Colon cancer is a common malignant tumor of the digestive tract that occurs in the colon, and it is more likely to occur at the junction of the rectum and sigmoid colon. The incidence rate is the highest in the 40-50 age group, with a male to female ratio of 2 to 3: 1. The incidence is the third in gastrointestinal tumors.

Colon cancer is mainly adenocarcinoma, mucinous adenocarcinoma and undifferentiated carcinoma. The general shape is polypoid, ulcer type and so on.

 

Colon cancer can circulate along the intestinal wall, spread up and down along the longitudinal diameter of the intestinal tube or infiltrate deep into the intestinal wall.

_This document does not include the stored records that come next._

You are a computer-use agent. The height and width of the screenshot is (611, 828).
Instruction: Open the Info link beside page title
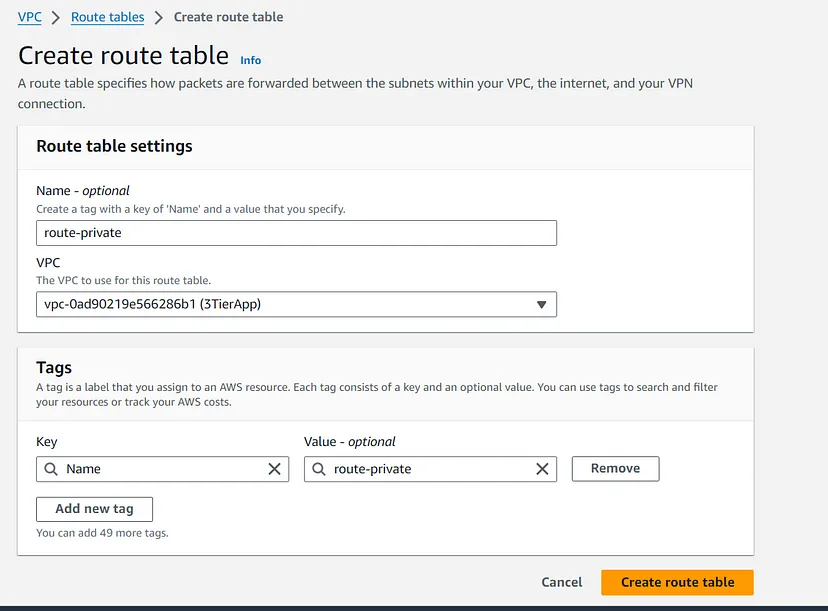(251, 60)
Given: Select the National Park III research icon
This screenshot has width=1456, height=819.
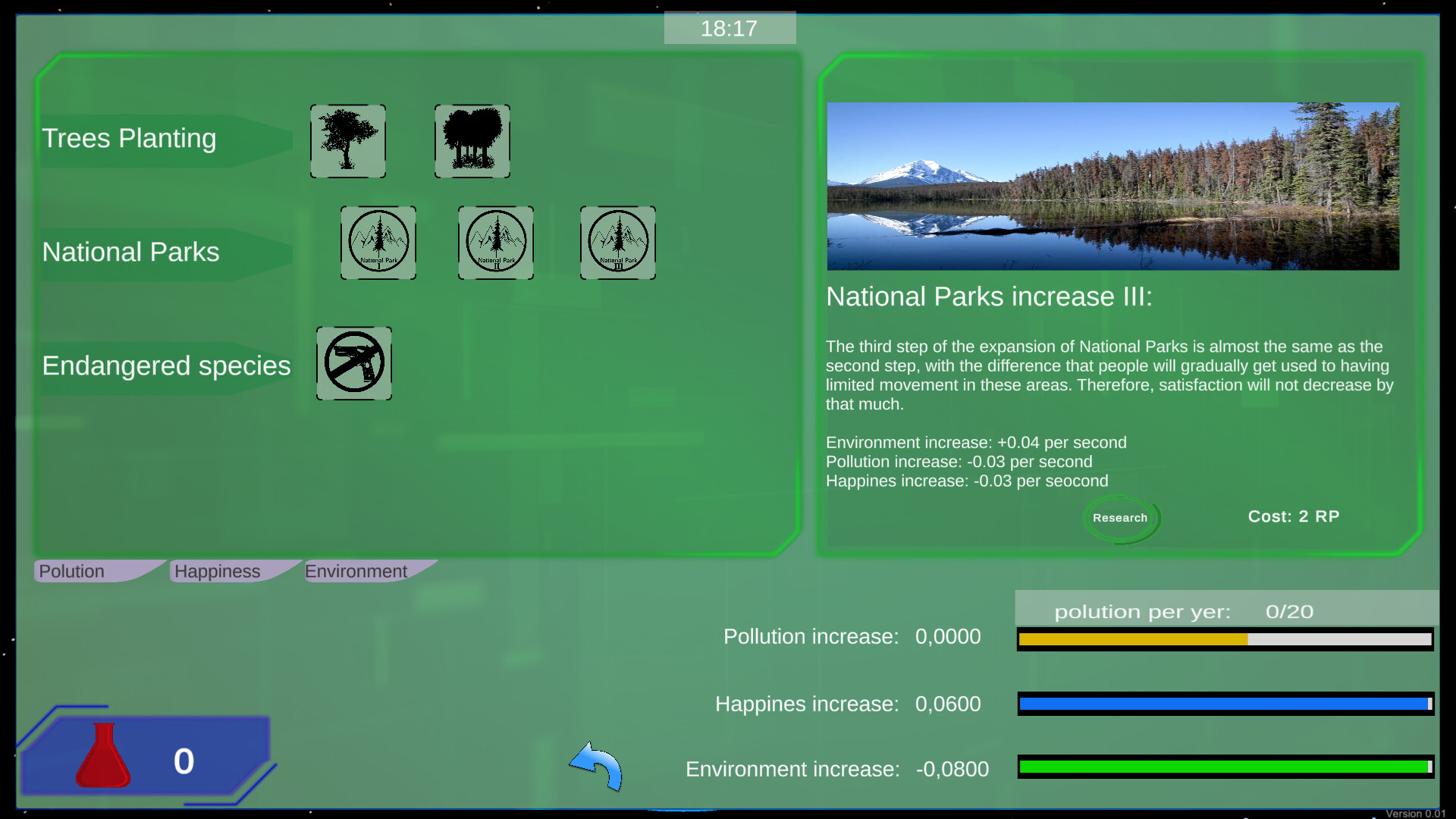Looking at the screenshot, I should 617,243.
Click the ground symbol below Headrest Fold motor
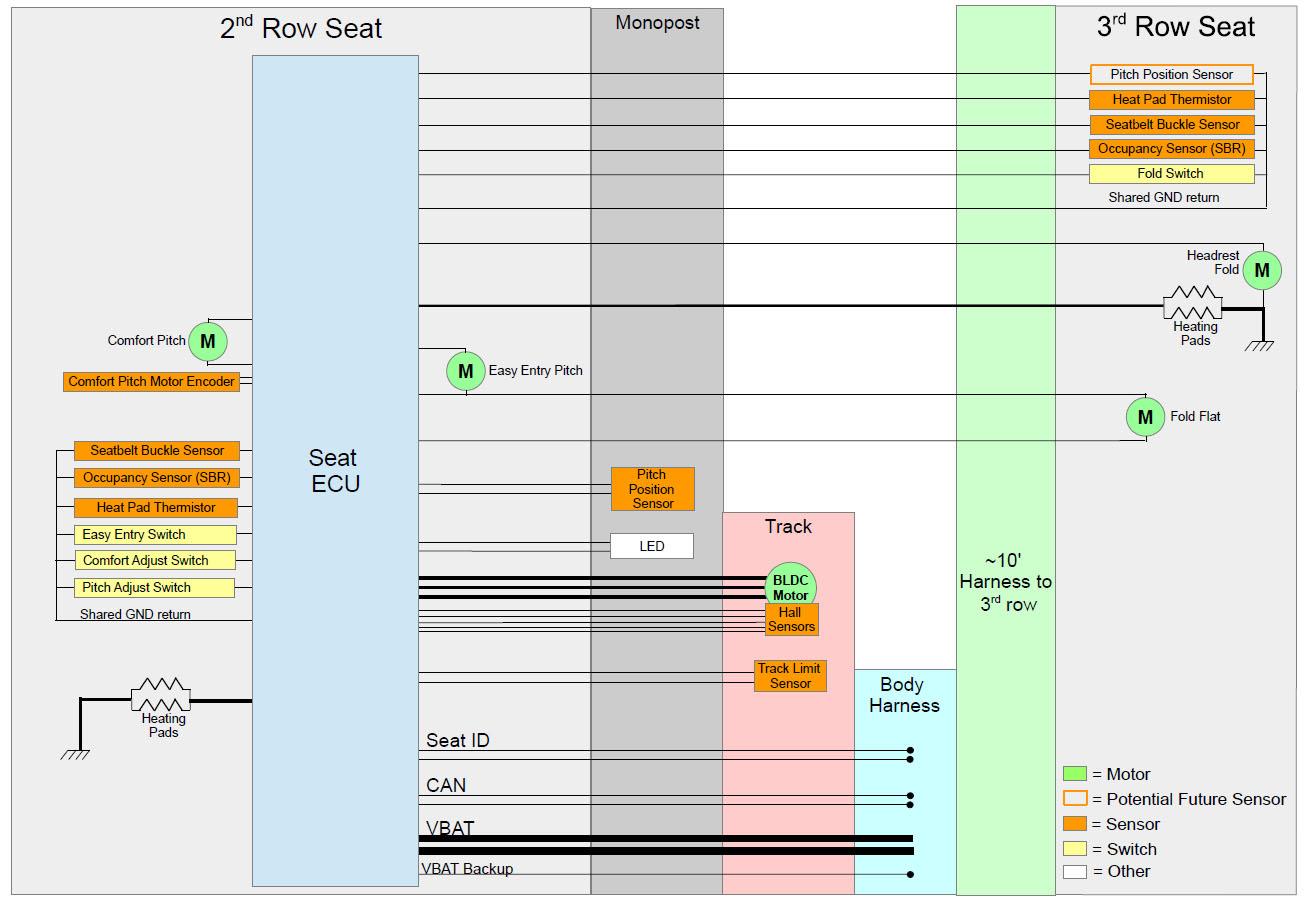 pyautogui.click(x=1260, y=346)
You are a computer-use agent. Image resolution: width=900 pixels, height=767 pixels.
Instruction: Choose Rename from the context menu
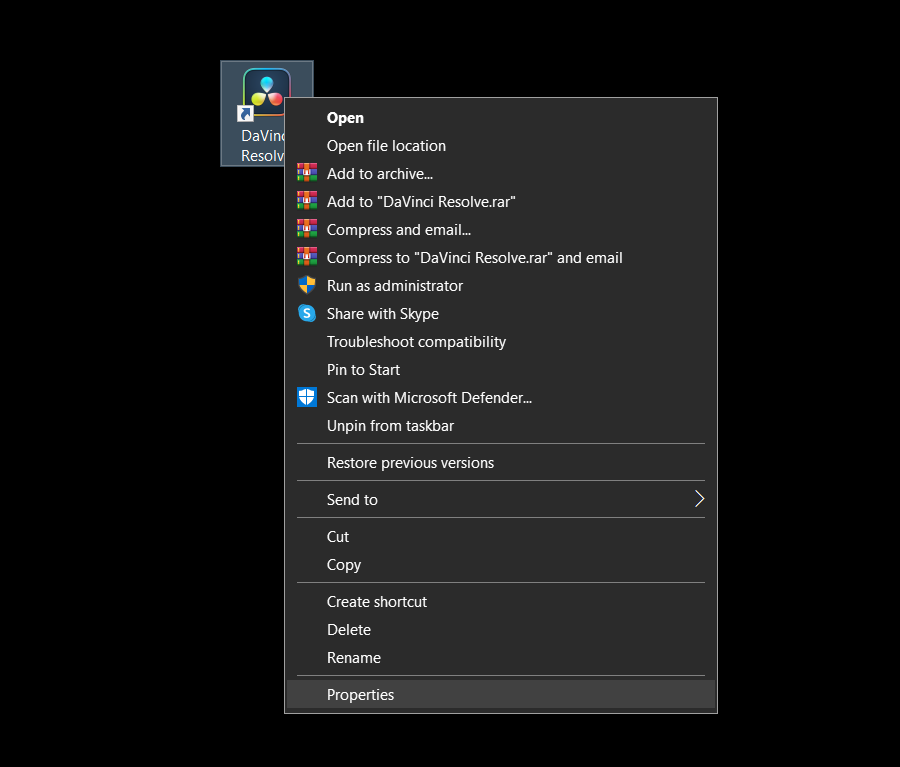pos(353,658)
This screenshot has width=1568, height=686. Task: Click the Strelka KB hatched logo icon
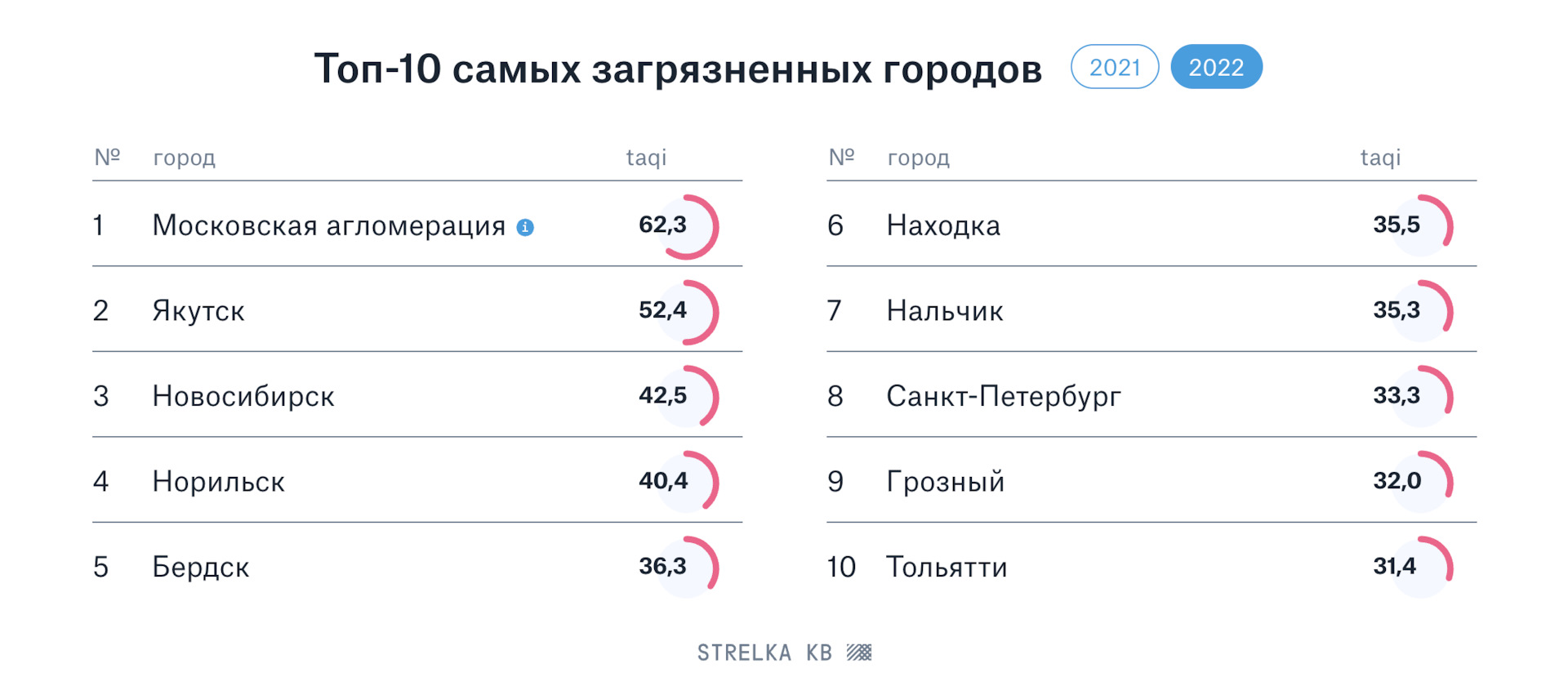pos(859,653)
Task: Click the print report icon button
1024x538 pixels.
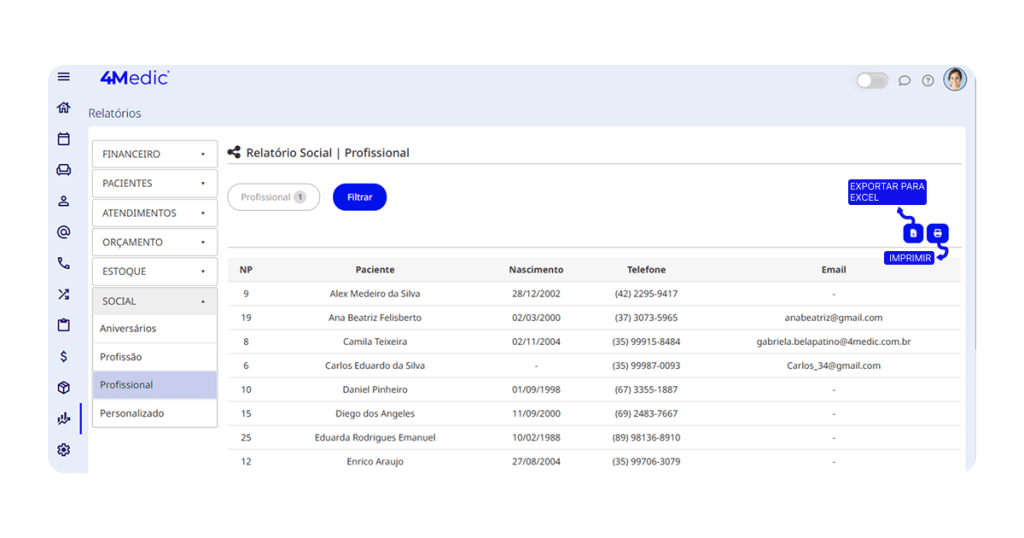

In addition to lymphatic vessels, blood flow and local invasion, it can also be implanted into the abdominal cavity or spread along the suture and incision.

Patients with chronic colitis, colon polyps, and male obesity are susceptible.

 

How to choose Colon Cancer screening method?

OR

How to choose Colorectal Cancer screening method?

Screening options for general-risk groups (ie, no family history or medical history of polyps, colon cancer, or inflammatory bowel disease, and no history of abdominal radiotherapy or prostate cancer radiotherapy in children) include colonoscopy, virtual colonoscopy, and stool examination.

 

Risk Factors of Colon cancer

Colonoscopy is the gold standard for screening colorectal cancer, and it is recommended to be done every ten years.

A colonoscopy doctor can view the inside of the colon and remove polyps or abnormal tissue for further detection.

Another less invasive option is virtual colonoscopy, or colon CT scan, which is recommended every five years.

However, if polyps are detected, colonoscopy is still required.

 

Other options include stool DNA testing, which should be done every three years. It is recommended to have a stool blood test once a year.

 

Infographic on Colon Cancer Screening

Colony cancer population should have a colonoscopy every five years, preferably not using other screening methods.

For those with a family history of colorectal cancer, it is recommended to start screening at the age of 40 or 5 years before the diagnosis of the family.

People with IBD should start screening after 8 years of illness.